TRAVAIL À FAIRE —
• A. Répondez à ces questions sur le texte consacré aux paradigmes de Kuhn :
(i) Sur quoi la théorie des paradigmes de Kuhn se concentre-t-elle, plutôt que sur les relations entre les théories et les observations ?
(ii) Quelles sont les trois étapes de l'activité de recherche selon Kuhn ?
(iii) À quoi la crise d'un paradigme correspond-elle ?
• B. Poursuivez le texte sur les paradigmes de Kuhn après sa dernière phrase.

TEXTE FOURNI —
Les paradigmes de Kuhn
Pour Kuhn, la science est une activité sociale, et de ce fait sa théorie des paradigmes va se concentrer sur la communauté scientifique plutôt que sur les relations entre les théories et les observations comme dans l’inductivisme ou le falsificationnisme.
Esquisse de l’approche : Selon Kuhn, une discipline scientifique consiste en une communauté de pairs qui tentent de résoudre des énigmes que leur pose leur discipline, et cette activité de recherche se décompose en trois étapes qui se succèdent et se répètent à l’infini :
1. La pré-science 2. la science normale 3. la crise/révolution
Dans la pré-science, rien n’est clairement défini, aucune théorie unificatrice n’a encore émergé, les scientifiques sont libres de tenter n’importe quelle approche pour résoudre les énigmes qui se posent à eux.
Dans la science normale, une approche s’est avérée féconde, et à mesure qu’elle reçoit l’adhésion de toujours plus de scientifiques par ses succès et sa maturation, elle devient un paradigme, c’est-à-dire un ensemble unifié de théories et de méthodologies à partir duquel les scientifiques arrivent à résoudre les énigmes.
Dans la crise, des énigmes apparaissent qui résistent aux efforts des scientifiques travaillant sous le paradigme précédent. A mesure que ces problèmes s’accumulent et touchent des points fondamentaux, il devient de plus en plus clair aux scientifiques que l’ancien paradigme doit être dépassé. Ainsi, la crise d’un paradigme correspond à la pré-science du prochain paradigme.
Points positifs :
- Kuhn, contrairement à Popper et aux inductivistes, met en évidence le fait que les théories ont besoin de temps pour arriver à maturation et définir de manière cohérente tous les concepts qu’elles invoquent, et répond donc au point ii) de Feyerabend.
- L’approche de Kuhn est descriptive, ainsi par construction elle correspond assez bien à ce que décrit l’histoire des sciences. L’objectif A est partiellement atteint.

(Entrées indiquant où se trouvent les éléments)
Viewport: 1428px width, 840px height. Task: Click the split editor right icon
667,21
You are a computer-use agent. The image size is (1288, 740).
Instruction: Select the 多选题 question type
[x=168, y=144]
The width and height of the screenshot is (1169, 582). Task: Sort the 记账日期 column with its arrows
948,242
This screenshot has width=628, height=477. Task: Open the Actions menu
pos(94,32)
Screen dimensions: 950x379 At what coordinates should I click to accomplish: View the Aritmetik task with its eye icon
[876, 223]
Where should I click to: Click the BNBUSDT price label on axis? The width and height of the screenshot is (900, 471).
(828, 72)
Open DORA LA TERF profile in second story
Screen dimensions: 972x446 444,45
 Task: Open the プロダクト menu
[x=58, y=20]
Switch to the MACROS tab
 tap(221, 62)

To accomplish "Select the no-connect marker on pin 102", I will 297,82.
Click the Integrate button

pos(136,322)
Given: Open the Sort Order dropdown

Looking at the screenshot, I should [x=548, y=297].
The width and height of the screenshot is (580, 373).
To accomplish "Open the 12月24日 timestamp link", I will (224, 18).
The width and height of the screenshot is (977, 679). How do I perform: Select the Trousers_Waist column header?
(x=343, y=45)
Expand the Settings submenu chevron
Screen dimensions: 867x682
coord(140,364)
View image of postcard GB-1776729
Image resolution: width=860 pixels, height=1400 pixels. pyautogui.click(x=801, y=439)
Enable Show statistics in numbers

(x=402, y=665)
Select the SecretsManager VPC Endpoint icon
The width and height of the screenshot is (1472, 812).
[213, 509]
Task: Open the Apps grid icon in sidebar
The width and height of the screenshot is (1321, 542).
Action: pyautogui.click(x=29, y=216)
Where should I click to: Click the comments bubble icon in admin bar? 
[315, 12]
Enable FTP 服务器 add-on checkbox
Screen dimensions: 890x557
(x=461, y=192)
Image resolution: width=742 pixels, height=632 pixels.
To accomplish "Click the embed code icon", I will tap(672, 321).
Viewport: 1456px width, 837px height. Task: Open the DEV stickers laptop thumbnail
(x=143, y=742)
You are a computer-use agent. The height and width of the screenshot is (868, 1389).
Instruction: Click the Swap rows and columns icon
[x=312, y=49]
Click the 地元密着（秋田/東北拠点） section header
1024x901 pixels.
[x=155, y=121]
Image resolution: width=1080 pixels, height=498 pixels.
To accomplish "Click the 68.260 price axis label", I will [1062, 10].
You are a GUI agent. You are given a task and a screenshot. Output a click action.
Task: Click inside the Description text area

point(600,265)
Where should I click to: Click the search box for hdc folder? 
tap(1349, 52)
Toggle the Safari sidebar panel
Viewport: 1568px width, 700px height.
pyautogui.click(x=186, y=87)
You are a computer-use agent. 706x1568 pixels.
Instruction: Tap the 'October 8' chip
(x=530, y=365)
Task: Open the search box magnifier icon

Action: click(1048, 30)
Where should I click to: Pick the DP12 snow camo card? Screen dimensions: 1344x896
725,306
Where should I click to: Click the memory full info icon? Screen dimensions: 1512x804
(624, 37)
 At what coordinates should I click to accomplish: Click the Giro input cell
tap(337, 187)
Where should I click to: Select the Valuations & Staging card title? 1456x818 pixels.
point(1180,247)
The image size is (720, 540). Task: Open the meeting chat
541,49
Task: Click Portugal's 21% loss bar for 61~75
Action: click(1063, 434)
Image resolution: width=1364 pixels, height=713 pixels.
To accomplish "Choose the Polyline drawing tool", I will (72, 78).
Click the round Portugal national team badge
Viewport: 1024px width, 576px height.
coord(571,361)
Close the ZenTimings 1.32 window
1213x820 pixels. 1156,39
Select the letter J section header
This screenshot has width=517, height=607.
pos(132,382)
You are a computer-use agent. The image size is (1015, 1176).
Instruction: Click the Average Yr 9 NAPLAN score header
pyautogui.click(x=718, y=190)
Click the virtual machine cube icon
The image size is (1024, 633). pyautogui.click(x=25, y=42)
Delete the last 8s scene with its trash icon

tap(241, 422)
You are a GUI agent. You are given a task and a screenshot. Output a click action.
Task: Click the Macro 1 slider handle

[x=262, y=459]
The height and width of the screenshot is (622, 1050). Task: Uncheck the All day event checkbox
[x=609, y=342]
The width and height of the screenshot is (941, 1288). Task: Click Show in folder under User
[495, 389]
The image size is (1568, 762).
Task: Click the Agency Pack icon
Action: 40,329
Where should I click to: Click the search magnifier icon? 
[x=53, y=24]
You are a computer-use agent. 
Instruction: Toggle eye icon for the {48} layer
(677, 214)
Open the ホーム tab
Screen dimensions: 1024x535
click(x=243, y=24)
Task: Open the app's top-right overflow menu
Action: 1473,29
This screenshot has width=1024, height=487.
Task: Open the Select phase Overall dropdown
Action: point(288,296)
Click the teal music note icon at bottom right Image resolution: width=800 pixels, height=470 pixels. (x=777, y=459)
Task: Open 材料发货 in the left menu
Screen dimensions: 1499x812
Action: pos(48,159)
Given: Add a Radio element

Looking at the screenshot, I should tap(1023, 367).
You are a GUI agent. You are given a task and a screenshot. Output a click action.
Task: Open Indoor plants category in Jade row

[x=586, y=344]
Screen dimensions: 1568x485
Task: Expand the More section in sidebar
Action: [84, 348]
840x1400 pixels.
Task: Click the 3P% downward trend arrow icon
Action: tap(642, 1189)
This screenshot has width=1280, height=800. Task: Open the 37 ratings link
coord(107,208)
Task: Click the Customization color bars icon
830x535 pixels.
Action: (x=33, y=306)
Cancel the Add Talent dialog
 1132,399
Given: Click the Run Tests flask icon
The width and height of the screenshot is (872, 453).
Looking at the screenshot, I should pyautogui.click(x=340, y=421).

TÂCHES CORRIGÉES —
• A.
(i) Sur la communauté scientifique.
(ii) La pré-science, la science normale et la crise/révolution.
(iii) À la pré-science du prochain paradigme.

• B.
Critiques :
- Kuhn a développé une théorie relativiste de la scientificité en ce qu’il ne propose pas de critère objectif et universel permettant au sein d’une science de choisir entre deux théories concurrentes. Pour lui, un tel choix dépend des représentations, des valeurs et des préférences subjectives du groupe social que constituent les scientifiques. De plus, il ne présente aucun mécanisme (même social) permettant d’expliquer les succès de la science telle que décrite par sa théorie. L’objectif C n’est donc pas atteint, car il n’explique pas le succès historique des sciences, il se contente de les décrire.
- Feyerabend note que le critère de scientificité de Kuhn, c’est-à-dire que la discipline respecte le cycle décrit au paragraphe précédent, permettrait d’inclure le cercle de philosophie d’Oxford ou le crime organisé comme des communautés scientifiques. Ainsi, l’objectif A n’est pas vraiment atteint.
Les programmes de recherche de Lakatos
Pour Lakatos, la science doit suivre une méthodologie universelle, et de ce fait il va prescrire aux scientifiques de suivre un certain programme de recherche (PdR).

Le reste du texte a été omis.